▶ TEXT SHOWN:
####

It has been a bizarre
couple of months in Scotland’s modern political history. Last week we saw the
commencement of ex-First Minister Alex Salmond’s Long Goodbye at the SNP
Conference in Perth. As an incorrigible Hibs supporter I’m not as well
acquainted as I would like with the spectacle of parading a trophy to
triumphant crowds. But I do understand one aspect of the ritual which has
bypassed Salmond’s delirious, Saltire-waving tartan-clad acolytes. Before one
parades a trophy, it is common courtesy to win it first.
Salmond’s increasingly
bitter round of farewells has however been trumped by his successor Nicola
Sturgeon’s frankly absurd Democracy Rocks
event at Glasgow Hydro last Saturday. In a venue more accustomed to hosting
bands like One Direction, Sturgeon wowed 12,000 of the faithful with a speech
which included all the predictable digs at the other UK Parties but did not
trouble itself with boring stuff like the NHS, housing, employment or education
- trifles which just might be expected to interest the Scottish electorate come
the 2015 Westminster Election and the Holyrood Election in 2016.
And of course neither
Nicola nor her support acts Alex Salmond and Stewart Hosie were keen to mention
the O word – the oil bonanza which
pre-Referendum was going the fund their brave New Salmondonia, but in the few
weeks since, the barrel price of which has continued to fall through the floor.
Fire
the Glitter Cannons, cue the music
This was politics as
showbiz – Nicola as Lady Gaga, Stewart Hosie greeted by screaming fans (yes, that Stewart Hosie), and the usual
suspects such as Eddi Reader and the Red Hot Chilli Pipers providing the music.
To round it all off was the inevitable Dougie McLean singing the SNP’s now
inevitable anthem Caledonia - a song
about some guy who loves Scotland so much he is always leaving the place.
In fairness,
attracting 12,000 to any event is pretty impressive, or at least sounds
impressive until one remembers that the No over Yes majority in Edinburgh City
alone was 71,000. To put it into better perspective, Glasgow’s two big football
teams attract somewhat larger crowds on alternate Saturdays throughout the
hoary Scottish winter. And unlike the Hydro SturgeFest, you have to pay to watch the Old Firm.

####

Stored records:
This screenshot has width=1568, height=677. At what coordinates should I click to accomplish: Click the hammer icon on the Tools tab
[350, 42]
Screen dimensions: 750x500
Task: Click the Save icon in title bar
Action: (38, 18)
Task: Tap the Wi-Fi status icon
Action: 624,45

####

▶ TASKS TO PERFORM:
[1] From the column on Scottish politics, write out the passage from "Salmond’s increasingly" to "through the floor.".
[2] Answer these questions using the column on Scottish politics:
(a) In which town was the SNP Conference held?
(b) How many people did Sturgeon speak to at the Glasgow Hydro?
(c) How large was the No over Yes majority in Edinburgh City?

▶ TASK RESPONSES:
[1]
Salmond’s increasingly
bitter round of farewells has however been trumped by his successor Nicola
Sturgeon’s frankly absurd Democracy Rocks
event at Glasgow Hydro last Saturday. In a venue more accustomed to hosting
bands like One Direction, Sturgeon wowed 12,000 of the faithful with a speech
which included all the predictable digs at the other UK Parties but did not
trouble itself with boring stuff like the NHS, housing, employment or education
- trifles which just might be expected to interest the Scottish electorate come
the 2015 Westminster Election and the Holyrood Election in 2016.
And of course neither
Nicola nor her support acts Alex Salmond and Stewart Hosie were keen to mention
the O word – the oil bonanza which
pre-Referendum was going the fund their brave New Salmondonia, but in the few
weeks since, the barrel price of which has continued to fall through the floor.

[2]
(a) Perth
(b) 12,000
(c) 71,000